Gli sbalzi meteorologici indotti dall’emergenza climatica e la distruzione russa dell’Ucraina, che compromette la disponibilità di frumento e fertilizzanti e ne fa lievitare i prezzi, causano un’allarmante crisi alimentare.
Biodiversità da riscoprire
Se riso, mais e frumento di “coltivazione industriale” provvedono all’umanità il 60% delle calorie vegetali, cosa succede se vengono a mancare i fertilizzanti chimici? Nelle regioni dove il frumento scarseggia e viene principalmente importato da Russia e Ucraina, la popolazione cosa può fare?
«Altre specie vegetali, sempre più emarginate e spesso addirittura estirpate, da decenni sembrano votate allo sterminio: non sono valorizzate neppure per ibridare e migliorare le monocolture trattate con pesticidi tossici anche per i sistemi naturali di autoregolazione – lamenta Anne Sverdrup-Thygeson –. La capacità della Terra di sopperire alle necessità alimentari, umane e non, è compromessa dalle pratiche agricole che distruggono i suoi “servizi gratuiti” d’impollinazione e controllo dei parassiti. La drammatica perdita di biodiversità è un’ipoteca sul futuro».
Il pericolo dell’asfalto verde
Il prato all’inglese, tanto caro a giardini pubblici e privati, è uno schiaffo alla biodiversità. Negli Stati Uniti è la “coltura” che consuma più acqua: per prati e campi da golf, che coprono circa l’1,9% del territorio nazionale, se ne consuma più di quella che irriga «coltivazioni di mais, riso, frutta e noci messe insieme». Per non parlare delle tonnellate di pesticidi necessarie a eliminare le altre erbe e mantenerli “verdi immacolati”. La nota di Anne suona quasi sarcastica: «Come è possibile pensare che un prato con una sola specie d’erba sia una cosa bella? Perché non preferire un bel giardino colorato da miriadi di fiori e pervaso di profumi e di suoni per il pullulare di minuscole forme di vita?
Il prato all’inglese è un fenomeno culturale, emerso in Inghilterra e Francia come elemento decorativo: per l’aristocrazia del Rinascimento era uno status symbol mostrare una vasta area erbosa e ben curata esclusa dal pascolo del bestiame; lo è ancora oggi per chi vuol far sfoggio del proprio status. Nel mondo i prati all’inglese, monocolture di “asfalto verde”, costituiscono la maggior parte del verde urbano; in alcune città raggiungono anche il 70% e negli ultimi 150 anni hanno soppiantato i prati naturali cosparsi di fiori ed erbe spontanee».
Percezioni pericolose
Ridurre i prati a omogenee e illibate distese di verde altera anche la percezione di ciò che viene considerato “bello e desiderabile”: «Bellezza non significa necessariamente omogeneità, e varietà naturale non significa necessariamente pericolo – nota ancora Anne Sverdrup-Thygeson –. Un angolino di prato lasciato incolto offre spazio a vari insetti predatori, e magari anche a qualche riccio, costituendo un essenziale contributo alla biodiversità delle nostre città».

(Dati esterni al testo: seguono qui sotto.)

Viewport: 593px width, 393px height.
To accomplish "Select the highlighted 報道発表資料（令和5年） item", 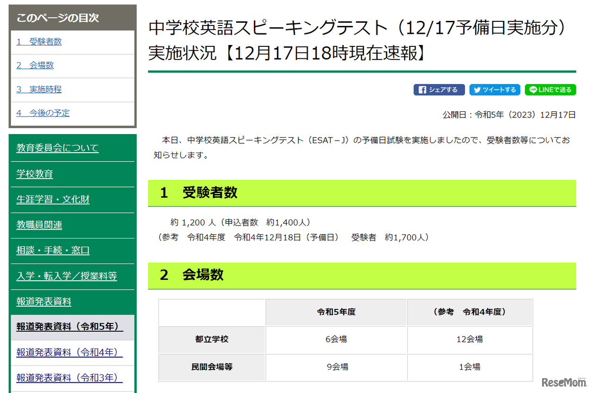I will [61, 327].
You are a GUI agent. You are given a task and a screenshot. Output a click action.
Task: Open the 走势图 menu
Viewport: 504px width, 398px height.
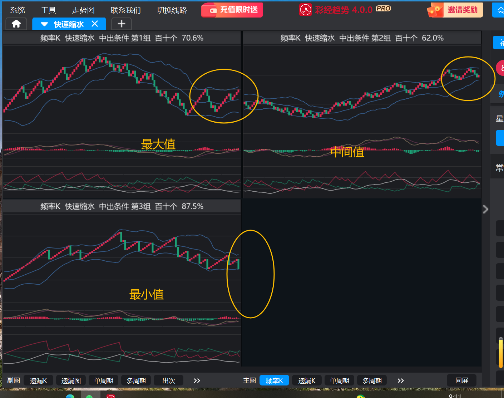(83, 10)
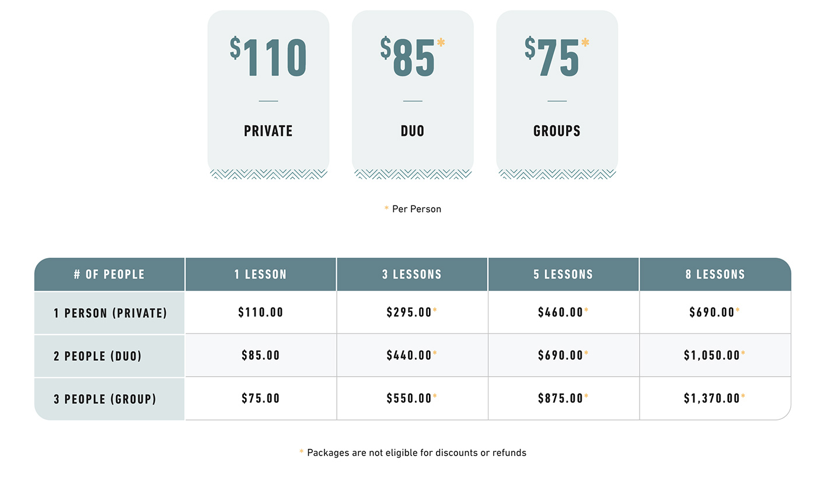This screenshot has width=817, height=480.
Task: Click the '# of People' column header
Action: pyautogui.click(x=109, y=274)
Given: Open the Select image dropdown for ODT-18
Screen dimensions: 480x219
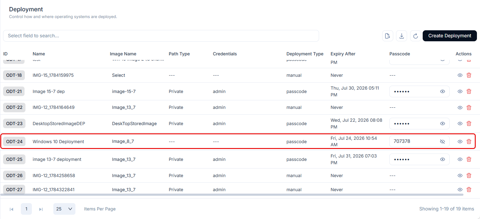Looking at the screenshot, I should [x=119, y=75].
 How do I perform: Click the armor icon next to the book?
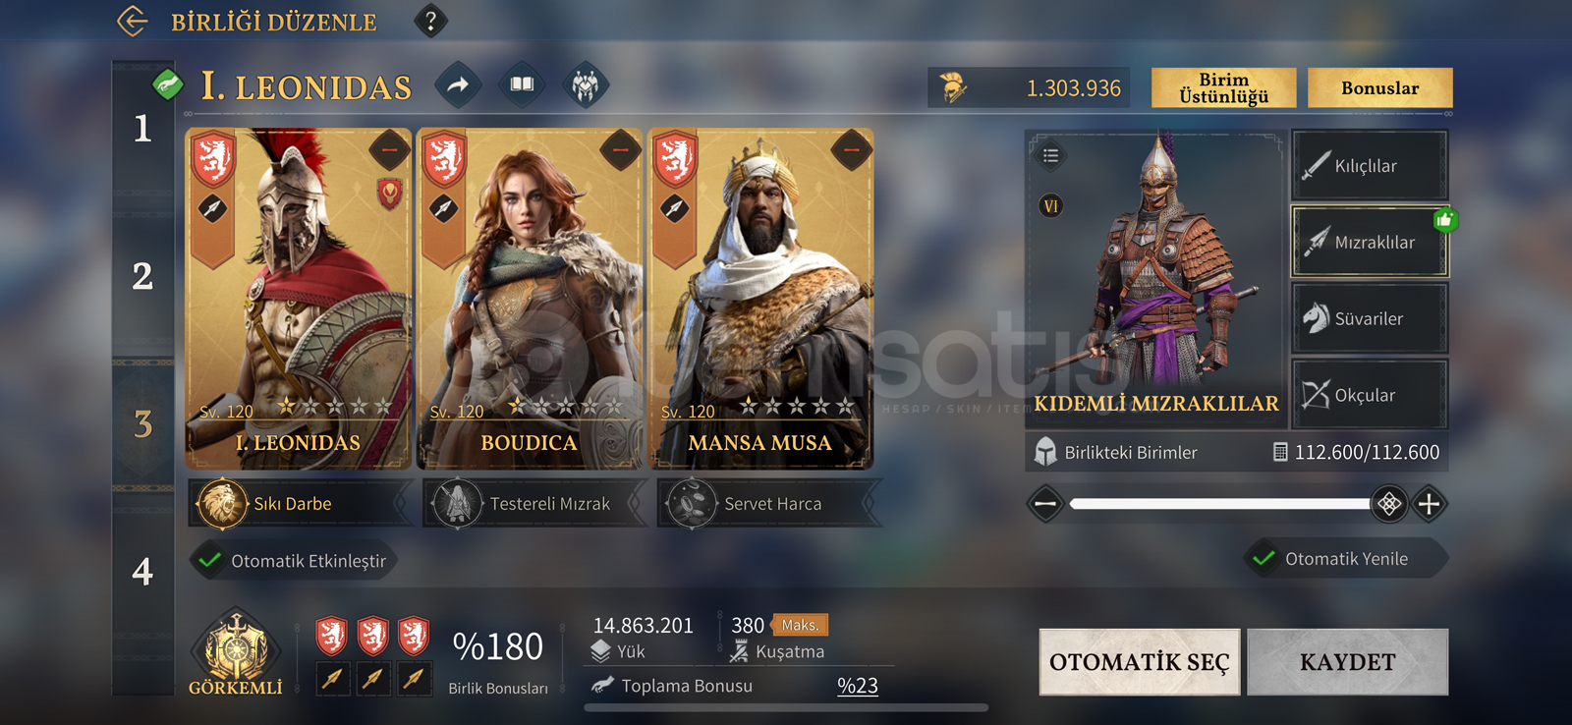click(x=586, y=85)
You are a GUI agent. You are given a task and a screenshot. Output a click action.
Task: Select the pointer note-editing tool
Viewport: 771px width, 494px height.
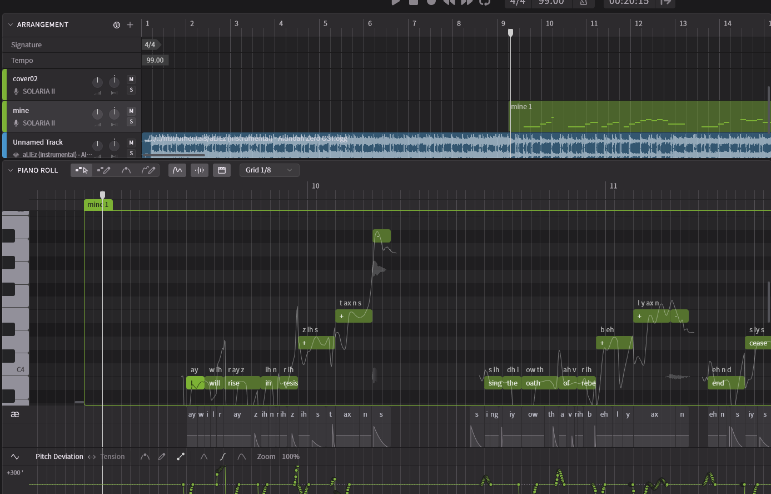click(82, 170)
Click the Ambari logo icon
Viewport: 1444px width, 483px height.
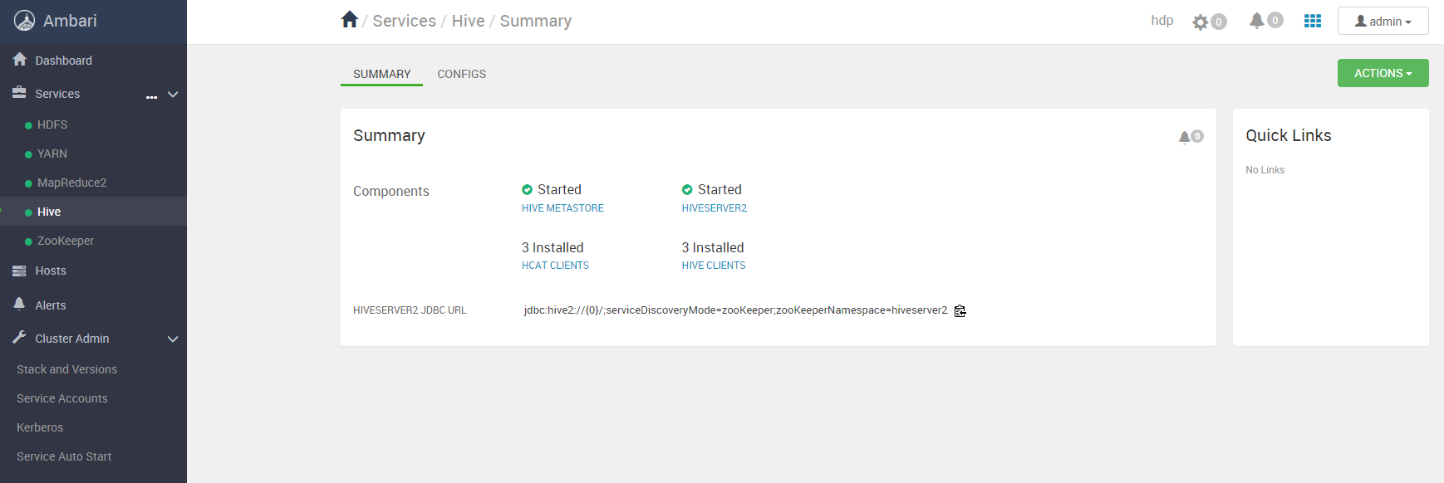tap(25, 21)
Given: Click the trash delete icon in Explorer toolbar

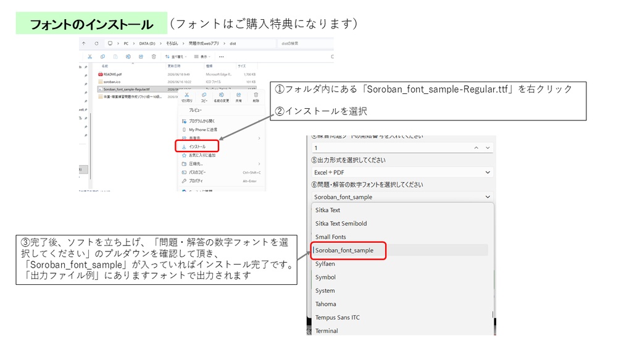Looking at the screenshot, I should coord(154,56).
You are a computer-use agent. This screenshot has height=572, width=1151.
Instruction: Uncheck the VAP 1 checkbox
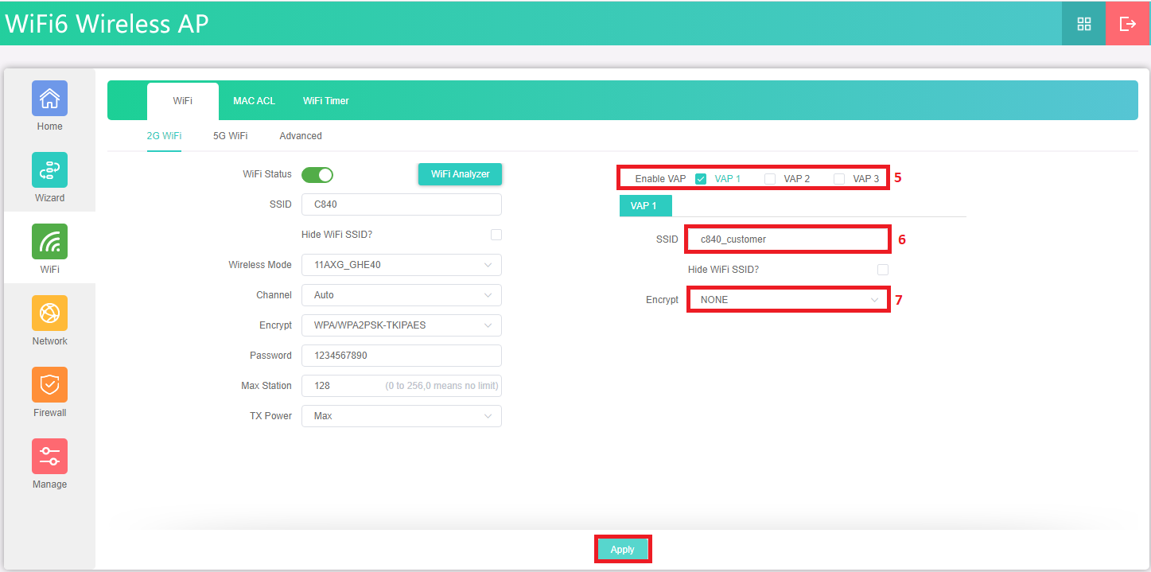click(x=701, y=179)
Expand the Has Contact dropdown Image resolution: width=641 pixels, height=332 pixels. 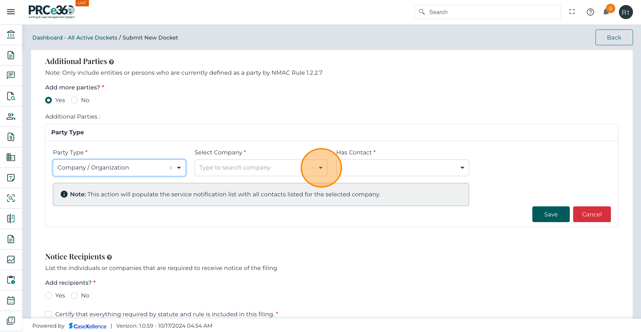462,168
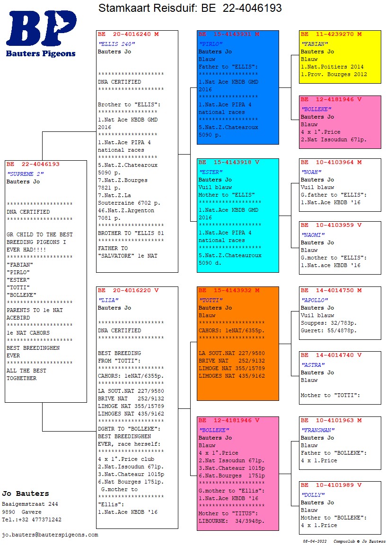Open the jo.bauters@bauterspigeons.com email address
Screen dimensions: 386x554
(50, 535)
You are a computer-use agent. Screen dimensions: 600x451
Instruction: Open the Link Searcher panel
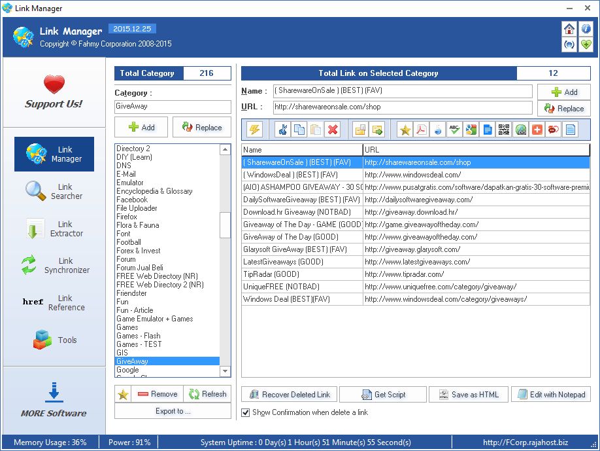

La popolazione urbana tende a considerare insetti ed erbe selvatiche una minaccia da eliminare; gli alberi morti dei boschi un orrore da rimuovere, mentre sono preziose miniere di biodiversità. «Il rapporto annuale 2020 del Forum economico mondiale per la prima volta ne riconosce il valore e avverte che i rischi più gravi per l’umanità in questo decennio includono fenomeni meteorologici estremi, scarsa mitigazione e adattamento ai cambiamenti climatici, catastrofi naturali, disastri ambientali da interventi umani e perdita di biodiversità».
“Farmacia natura” in estinzione
Trapianto di specie e inquinamento stanno riducendo drasticamente la varietà di specie vegetali: l’organismo scientifico-politico internazionale e indipendente che raccoglie conoscenze scientifiche globali in campo ambientale, l’Ipbes (acronimo inglese per Piattaforma intergovernativa per la biodiversità e i servizi ecosistemici), lo denuncia da tempo. I princìpi attivi di piante e animali sono stati per millenni medicine a costo zero.
«Ci troviamo all’alba di una nuova era – afferma Sverdrup-Thygeson –: oggi le nostre conoscenze ecologiche ci permettono di reperire in natura sostanze bioattive che possiamo poi sintetizzare in laboratorio, ovvero ottenere senza danneggiare le specie vegetali e animali che le producono nel loro ambiente naturale. Questo però diventa possibile solo se ci prendiamo più cura di ciò che costituisce il fondamento stesso di queste nuove scoperte: la biodiversità».